Please forgive the lack of formal terms, I've only recently approached ML.
For learning purposes, I decided to try a Ruby implementation of the DBSCAN algorithm (https://github.com/matiasinsaurralde/dbscan).
Building on the simple example at https://github.com/matiasinsaurralde/dbscan/blob/master/examples/simple.rb I created an array of 1000 arrays, each holding two random values, "x" and "y" (a 2d point) and I've then fed this data to the DBSCAN algorithm (tweaking "epsilon" and "minimum distance" as needed).
data_sample = Array.new(1000) { Array.new(2) { rand(100).round } }
dbscan = DBSCAN( data_sample, :epsilon => 3, :min_points => 2, :distance => :euclidean_distance )
and then I've then exported the resulting data (clusters and unclustered data) to Excel, to draw a graph of clusters and unclustered data.

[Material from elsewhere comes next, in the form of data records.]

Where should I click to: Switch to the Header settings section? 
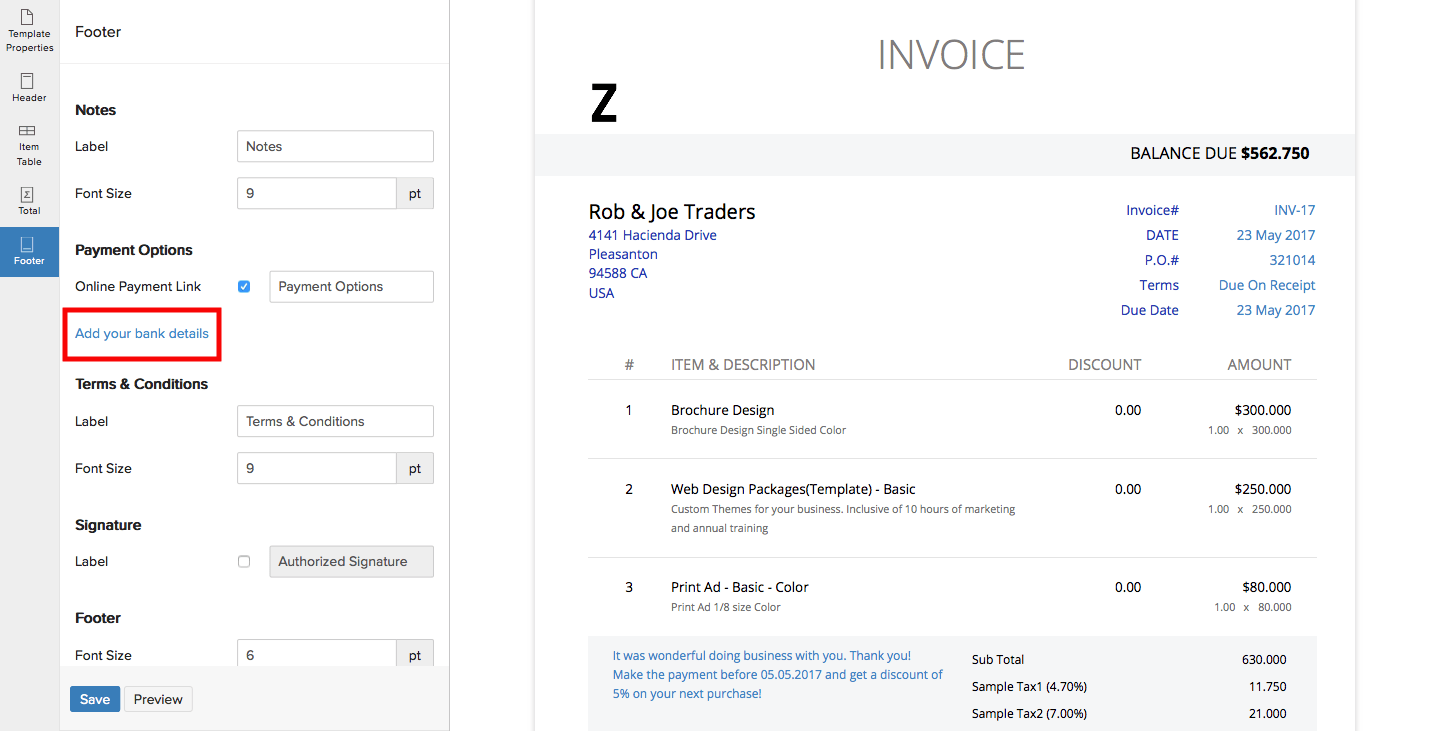coord(29,87)
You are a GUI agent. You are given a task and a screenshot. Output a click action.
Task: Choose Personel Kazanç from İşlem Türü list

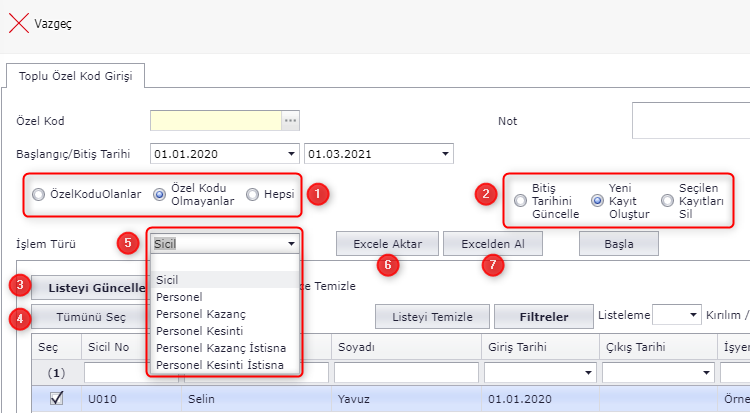pos(201,314)
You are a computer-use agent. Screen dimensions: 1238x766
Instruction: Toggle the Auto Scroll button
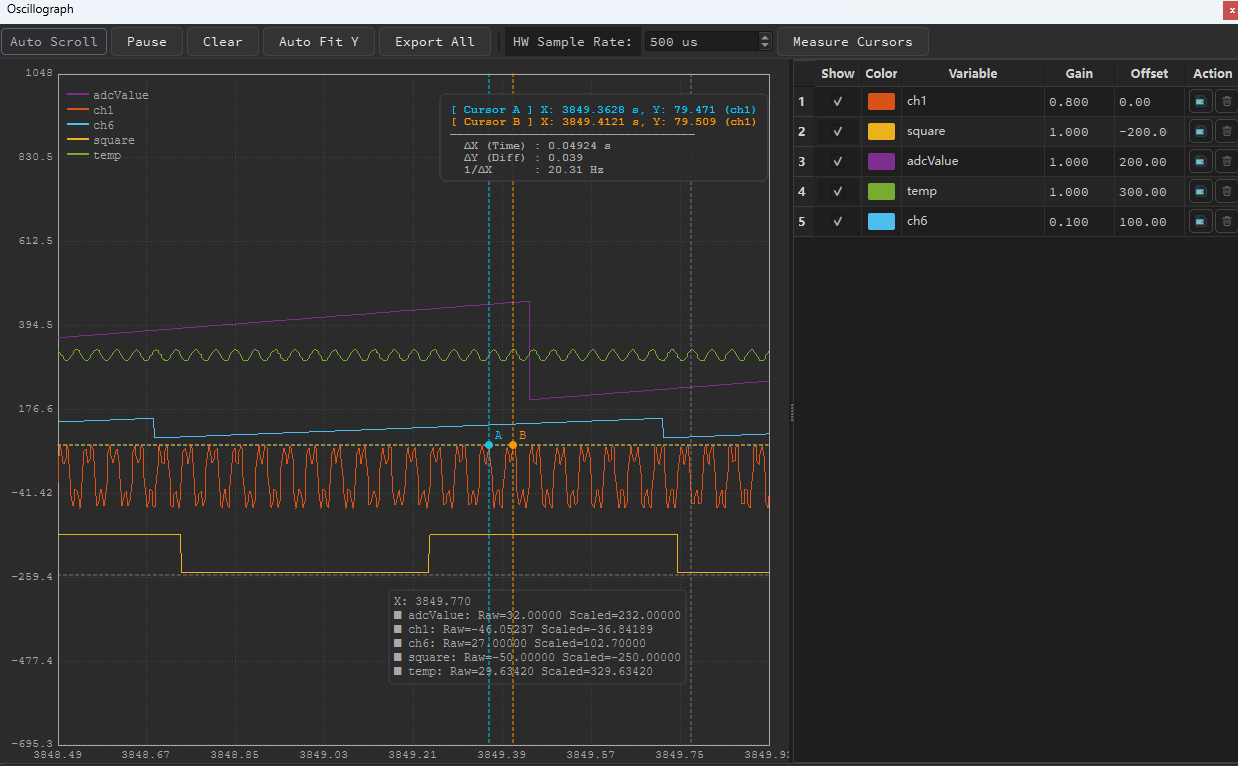(54, 42)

This is what I came up with:
Black dots is unclustered data.
Now there is one thing I am unsure about: for some points very close to each other, or points who share the same exact x and y, I am seeing that one of the two points, instead of making it into the sane cluster of the other point, is categorized as unclustered.
Take a look at point 47, 74: the point belonging to a cluster is "above" another unclustered point. This also happens at 14, 87, at 77,64, at 20,61 and in many other places (for some couple of points, they have the same x and y).
Now as I said I'm still approaching to this, so could anyone please tell me if there is an explanation for what I am seeing? Does it have to do with the inner workings of the DBSCAN algorithm? Or is it more likely that there are some errors in the implementation of the algorithm? Or some wrong assumption I am making?
I hope this is all you need to know but if you need more please just ask.